To start working on his new album, Ritt Momney needed to come home.
The singer-songwriter, whose real name is Jack Rutter, will release his third studio album — “Base” — on Friday. Everything about the record has Utah roots, even its name, which came to Rutter on a backpacking trip in Capitol Reef National Park.
“Base kind of means stripping it back down to base creativity,” Rutter told The Salt Lake Tribune. “It also means my home base … like this house in Salt Lake.”
Returning to Salt Lake City, after briefly living in Los Angeles and New York, directly informed the writing of this album — and it helped stabilize Rutter as he grappled with capitalism and creativity.
Separating capitalism from creativity
In the backyard of Rutter’s Salt Lake City home, a recording shack became his saving grace.
The tracklist for “Base” is scrawled on a whiteboard on the wall of the small space. It’s full of guitars, stacked amps and keyboards galore. Cables hang from up above alongside string lights. A harp lounges in the corner. The shack is a vortex that silences the outside world, where the pitter-patter of rainfall is barely audible.
Aside from visits from Rutter’s dog, Perry, the shack is still. Silent.
The shack is a place where Rutter can quiet the noise of the outside world after becoming an overnight sensation during the COVID-19 pandemic when he covered “Put Your Records On” by Corinne Bailey Rae in 2020.
The cover was Rutter’s first appearance on Billboard’s Hot 100 list, earned him a feature in “Rolling Stone,” and has over 650 million streams on Spotify.
The song also marked a sharp turn from his past music, which is more melancholic. Though he’s grateful for the cover, since it’s still paying his bills, the experience forced him into an “introspection” about the future of his music career.
(Jack Reedy) Album art for Ritt Momney's third studio album "Base."
“In order to make this [album] I had to really separate the idea of a career from my music,” Rutter said.
Rutter felt that he needed to separate the capitalism that drives the music industry from the more creative aspect of making music after his cover blew up.
“I could have put out an EP of 2000s covers and hope that another one blew up or something,” Rutter said, “Choosing to go against that was instrumental in where I am now with my music, which feels a lot better.”
A song inspired by the Utah Jazz
The thoughtful process resulted in a 12-track album where every song has a surprise element, leading listeners to unexpected places. Most of the songs swell with big, bold sonic build-ups.
“I don’t think anything really makes me feel more emotional in a song that I like than those builds,” Rutter said.
On “Lightshow,” which he wrote and recorded in the backyard shack, Rutter sounds dreamy. “Body” kicks off with a heavy, somber start and transforms into a quintessential bedroom pop sound.
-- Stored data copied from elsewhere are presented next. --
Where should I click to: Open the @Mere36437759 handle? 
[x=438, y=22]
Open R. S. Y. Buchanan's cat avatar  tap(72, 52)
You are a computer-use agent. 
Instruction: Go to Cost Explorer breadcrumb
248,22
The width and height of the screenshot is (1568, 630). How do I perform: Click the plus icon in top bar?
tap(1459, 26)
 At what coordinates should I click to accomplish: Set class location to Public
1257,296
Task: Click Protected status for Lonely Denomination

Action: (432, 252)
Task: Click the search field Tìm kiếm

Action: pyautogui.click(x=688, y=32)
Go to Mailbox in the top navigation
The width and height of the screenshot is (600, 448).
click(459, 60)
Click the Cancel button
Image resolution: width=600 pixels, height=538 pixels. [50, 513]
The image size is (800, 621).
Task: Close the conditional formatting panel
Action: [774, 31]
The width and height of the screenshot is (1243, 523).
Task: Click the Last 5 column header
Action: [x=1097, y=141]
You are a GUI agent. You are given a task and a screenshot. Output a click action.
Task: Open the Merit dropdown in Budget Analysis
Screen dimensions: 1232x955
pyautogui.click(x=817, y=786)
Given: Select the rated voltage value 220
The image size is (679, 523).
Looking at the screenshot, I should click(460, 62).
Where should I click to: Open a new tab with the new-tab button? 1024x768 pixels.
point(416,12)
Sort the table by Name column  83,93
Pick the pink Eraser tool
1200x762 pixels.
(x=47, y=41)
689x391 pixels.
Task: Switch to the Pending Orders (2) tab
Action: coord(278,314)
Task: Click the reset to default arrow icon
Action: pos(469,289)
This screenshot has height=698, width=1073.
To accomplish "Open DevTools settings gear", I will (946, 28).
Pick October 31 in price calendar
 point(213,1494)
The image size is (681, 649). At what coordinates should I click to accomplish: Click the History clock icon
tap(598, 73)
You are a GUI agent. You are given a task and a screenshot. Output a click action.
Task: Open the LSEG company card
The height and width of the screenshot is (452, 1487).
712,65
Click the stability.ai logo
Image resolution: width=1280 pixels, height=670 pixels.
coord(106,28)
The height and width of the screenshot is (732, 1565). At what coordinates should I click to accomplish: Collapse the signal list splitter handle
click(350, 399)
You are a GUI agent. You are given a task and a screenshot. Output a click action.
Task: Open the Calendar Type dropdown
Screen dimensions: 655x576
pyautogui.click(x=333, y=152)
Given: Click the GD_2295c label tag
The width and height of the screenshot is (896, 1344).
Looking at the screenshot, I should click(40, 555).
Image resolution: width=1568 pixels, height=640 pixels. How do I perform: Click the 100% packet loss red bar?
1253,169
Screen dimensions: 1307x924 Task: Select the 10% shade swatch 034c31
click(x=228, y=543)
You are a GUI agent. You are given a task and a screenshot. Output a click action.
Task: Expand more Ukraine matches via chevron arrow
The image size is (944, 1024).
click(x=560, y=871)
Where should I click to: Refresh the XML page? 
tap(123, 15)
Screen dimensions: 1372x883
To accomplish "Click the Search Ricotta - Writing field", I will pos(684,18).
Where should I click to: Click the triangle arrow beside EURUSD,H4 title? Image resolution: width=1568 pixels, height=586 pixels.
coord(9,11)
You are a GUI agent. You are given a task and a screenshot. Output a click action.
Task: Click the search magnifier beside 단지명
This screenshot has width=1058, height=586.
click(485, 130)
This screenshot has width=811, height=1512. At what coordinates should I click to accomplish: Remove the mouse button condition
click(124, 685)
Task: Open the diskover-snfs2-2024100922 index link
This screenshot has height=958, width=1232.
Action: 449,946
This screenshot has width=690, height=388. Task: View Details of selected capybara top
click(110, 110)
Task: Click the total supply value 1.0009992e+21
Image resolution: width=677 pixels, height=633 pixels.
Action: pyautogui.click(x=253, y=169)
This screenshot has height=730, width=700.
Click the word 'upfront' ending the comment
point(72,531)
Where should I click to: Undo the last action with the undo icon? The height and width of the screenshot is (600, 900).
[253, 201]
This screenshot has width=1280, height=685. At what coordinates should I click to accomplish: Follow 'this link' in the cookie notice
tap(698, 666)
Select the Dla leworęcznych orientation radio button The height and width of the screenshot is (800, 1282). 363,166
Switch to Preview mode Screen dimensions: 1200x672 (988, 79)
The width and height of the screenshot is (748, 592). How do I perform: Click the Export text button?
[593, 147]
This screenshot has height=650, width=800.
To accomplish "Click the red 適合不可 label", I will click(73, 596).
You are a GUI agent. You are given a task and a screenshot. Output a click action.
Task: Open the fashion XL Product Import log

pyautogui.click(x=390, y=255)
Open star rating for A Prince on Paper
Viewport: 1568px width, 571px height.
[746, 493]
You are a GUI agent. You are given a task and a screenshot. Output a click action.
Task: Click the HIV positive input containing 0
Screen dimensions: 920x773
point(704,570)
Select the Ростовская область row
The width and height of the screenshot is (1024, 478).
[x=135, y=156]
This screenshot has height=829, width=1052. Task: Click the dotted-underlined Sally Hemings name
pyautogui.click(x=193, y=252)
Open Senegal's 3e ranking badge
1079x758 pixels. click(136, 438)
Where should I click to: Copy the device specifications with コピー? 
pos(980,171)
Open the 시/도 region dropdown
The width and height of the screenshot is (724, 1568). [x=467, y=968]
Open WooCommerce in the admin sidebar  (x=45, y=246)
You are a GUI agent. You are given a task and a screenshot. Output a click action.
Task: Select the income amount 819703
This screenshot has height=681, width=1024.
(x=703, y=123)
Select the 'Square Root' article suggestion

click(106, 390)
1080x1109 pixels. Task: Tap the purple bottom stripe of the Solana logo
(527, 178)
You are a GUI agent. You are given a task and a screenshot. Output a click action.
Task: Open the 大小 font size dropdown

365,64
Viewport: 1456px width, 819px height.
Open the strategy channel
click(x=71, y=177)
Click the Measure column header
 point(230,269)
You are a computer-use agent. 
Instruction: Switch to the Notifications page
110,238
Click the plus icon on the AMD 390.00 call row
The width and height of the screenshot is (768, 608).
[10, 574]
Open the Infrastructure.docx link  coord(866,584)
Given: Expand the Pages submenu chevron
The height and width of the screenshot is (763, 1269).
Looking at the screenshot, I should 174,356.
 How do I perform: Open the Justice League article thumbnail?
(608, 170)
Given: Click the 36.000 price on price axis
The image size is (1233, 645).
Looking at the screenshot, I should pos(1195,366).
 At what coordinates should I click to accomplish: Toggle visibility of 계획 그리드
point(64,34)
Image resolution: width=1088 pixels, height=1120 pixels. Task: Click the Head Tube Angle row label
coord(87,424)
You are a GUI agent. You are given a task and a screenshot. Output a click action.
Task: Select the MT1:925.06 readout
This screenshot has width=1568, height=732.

“As someone who does tend to analyze everything, that’s been a really important kind of development for me, is to just feel the song that I’m writing,” Rutter said.
Meanwhile, “The Tank,” a bouncy track towards the end of the album, was written after most of the others had been completed, and came about when Rutter was feeling uninspired.
“It was one of those moments where I don’t feel like I really have anything deep to write about, so I’m just going to write about what I’m into now,” Rutter said.
At that time, Rutter was just getting into the Utah Jazz and watching highlights of Cooper Flagg, then a college star that every NBA team hoped to draft. He was inspired by the Utah NBA team’s effort to lose games in order to have a better chance of landing Flagg and wrote a song that’s an optimistic take on the feeling of tanking.
“I love the feeling of tanking and just the hope that comes with it,” Rutter said.
The lyrics state:
“Blow it up for Cooper
Go again we’re trying for AJ
It’s the tank
The tank the tank the tank”
Rutter wanted to capture tanking yourself or your future, even when there’s potential to be better.
“I’m honestly kind of nervous for when we start trying to actually win, then there’s stakes,” he said. “You can be the Donovan Mitchell/Rudy Gobert Jazz and just keep coming up short over and over, even though this is everything you wanted. You got your star players a number one seed, and it still doesn’t work out.”
As for his future, Rutter said he’s “cool” where he’s at.
“I’m not really expecting anything more than just being able to make music and just share it with whoever wants to listen,” he said.
Ritt Momney will kick off his “Base” tour at his favorite local venue, Kilby Court, on April 5 and end it at Kilby Block Party on May 15.